A marzo, quando la crudele guerra scatenata dal Cremlino era iniziata da poche settimane, la famigerata “Z” simbolo dell’offensiva delle truppe russe in Ucraina era spuntata già sulle finestre di diverse scuole. Alcuni istituti sembravano fare a gara nel dimostrare il loro appoggio all’invasione dell’Ucraina. In più di una scuola, bambini e ragazzi sono stati fatti schierare nei cortili o nelle aule e sono stati messi in fila in modo da formare una “Z”. Già la scorsa primavera c’era notizia di lezioni in cui si ripetevano agli studenti le menzogne sulla guerra diffuse dal Cremlino: ovvero che l’invasione sarebbe in realtà un atto di difesa della Russia con l’obiettivo di «denazificare» l’Ucraina. Da quest’anno, inoltre, nelle scuole sono stati introdotti alzabandiera e inno nazionale (da eseguire ogni settimana) e, soprattutto, le cosiddette «conversazioni su cose importanti», considerate vere e proprie lezioni di propaganda. Non tutti sono stati zitti, ci sono state anche lamentele, sia di genitori sia di insegnanti, ma a Mosca sembrano intenzionati a continuare su questa strada. E i corsi di «preparazione militare di base» proposti sono purtroppo la conferma del crescente livello di militarismo che il Cremlino vorrebbe imporre alla società russa e persino ai più giovani.

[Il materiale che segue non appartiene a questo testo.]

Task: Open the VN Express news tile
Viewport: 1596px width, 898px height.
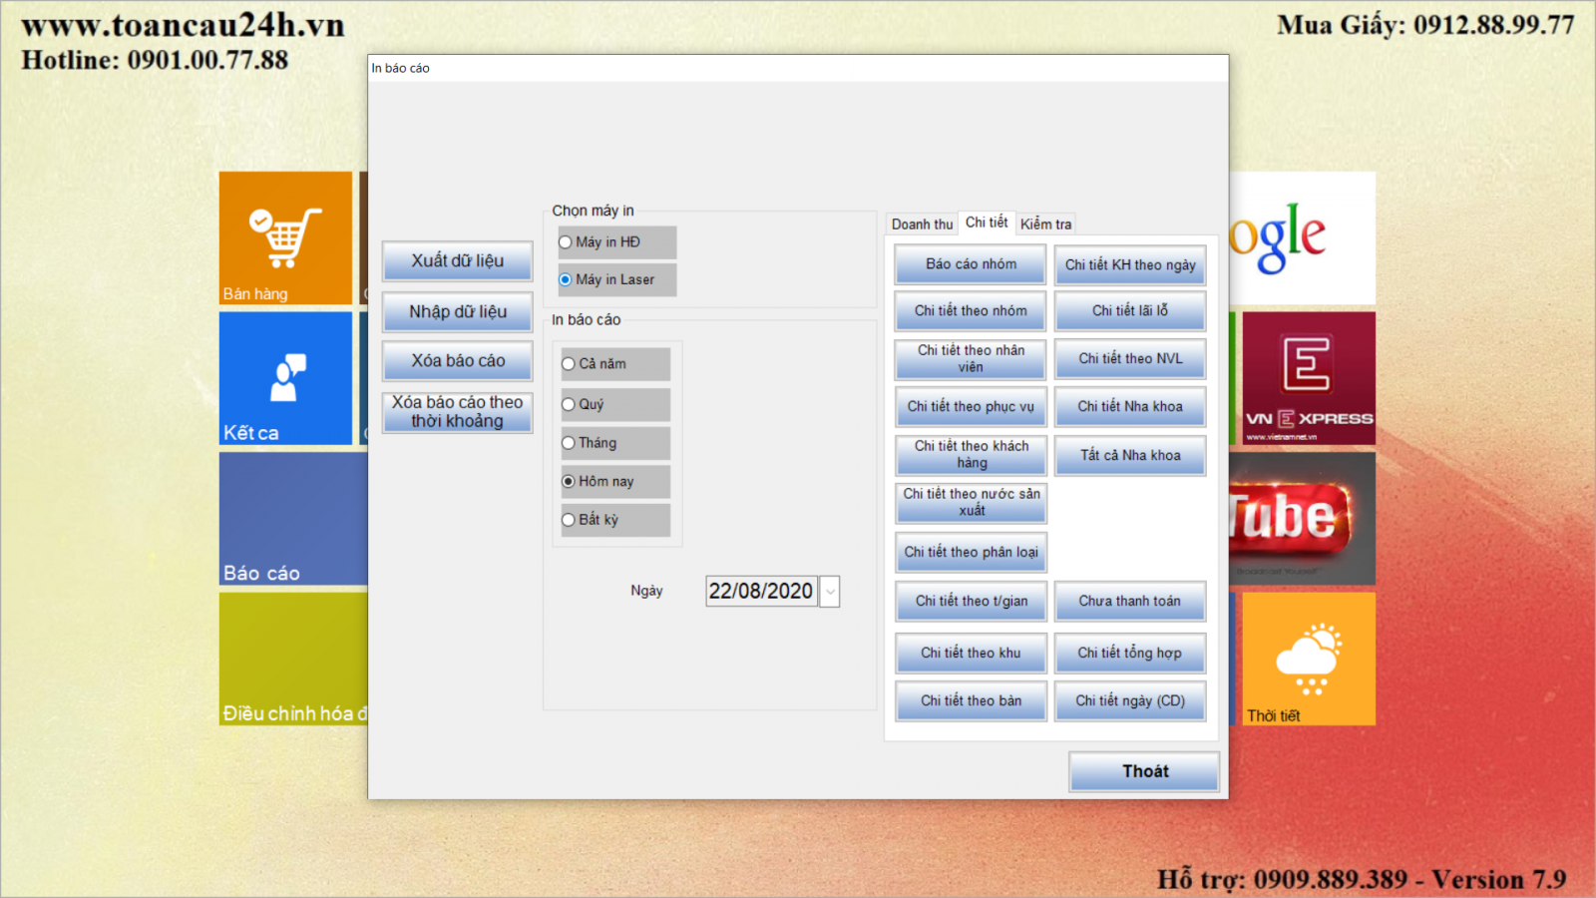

Le nuove lezioni dovrebbero impegnare gli studenti per 35 ore nel corso di cinque giornate e il loro contenuto, per quanto sia noto solo per sommi capi, ricorda a molti quello della preparazione militare di epoca sovietica, quando a scuola s’imparava a reagire ad attacchi nucleari o chimici, prestare primo soccorso e maneggiare armi da fuoco. Secondo il quotidiano filogovernativo Izvestia, il capo di Stato Maggiore Valery Gerasimov avrebbe accolto con favore l’iniziativa così come l’idea di includere eventualmente i veterani di guerra tra gli insegnanti di queste lezioni militari. Inoltre, sempre secondo il giornale, vorrebbe che i corsi durassero addirittura 140 ore in due anni per gli studenti della decima e dell’undicesima classe.

La Russia di Putin non è arrivata a questo punto da un giorno all’altro. Sono anni ormai che le scuole e la tv divulgano una visione edulcorata e idealizzata della storia nazionale. Ed è già dal 2016 che in Russia esiste un gruppo paramilitare per bambini o poco più: la YunArmiya, che ha l’obiettivo di diffondere il culto della patria anche tra i più piccoli. I ragazzini in uniforme — basco rosso e divisa beige — hanno tra gli otto e i 17 anni. Gli adolescenti sfilano regolarmente nelle parate dell’esercito russo, inclusa quella colossale sulla Piazza Rossa che si svolge ogni anno il 9 maggio per celebrare la vittoria sovietica nella Seconda guerra mondiale, ma che serve al Cremlino anche per gonfiare i muscoli davanti al mondo mettendo in bella mostra carri armati e missili balistici. A differenza di quanto succedeva in epoca sovietica col corpo dei Pionieri, non è obbligatorio per i ragazzini far parte della YunArmiya, ma le loro scelte sono inevitabilmente influenzate da insegnanti e genitori. Stando ai dati ufficiali, ora, i bambini e gli adolescenti col berretto rosso sarebbero più di un milione. Alcuni attivisti si sono schierati contro questa militarizzazione denunciando che viola i diritti dei minori. Purtroppo, sono rimasti inascoltati.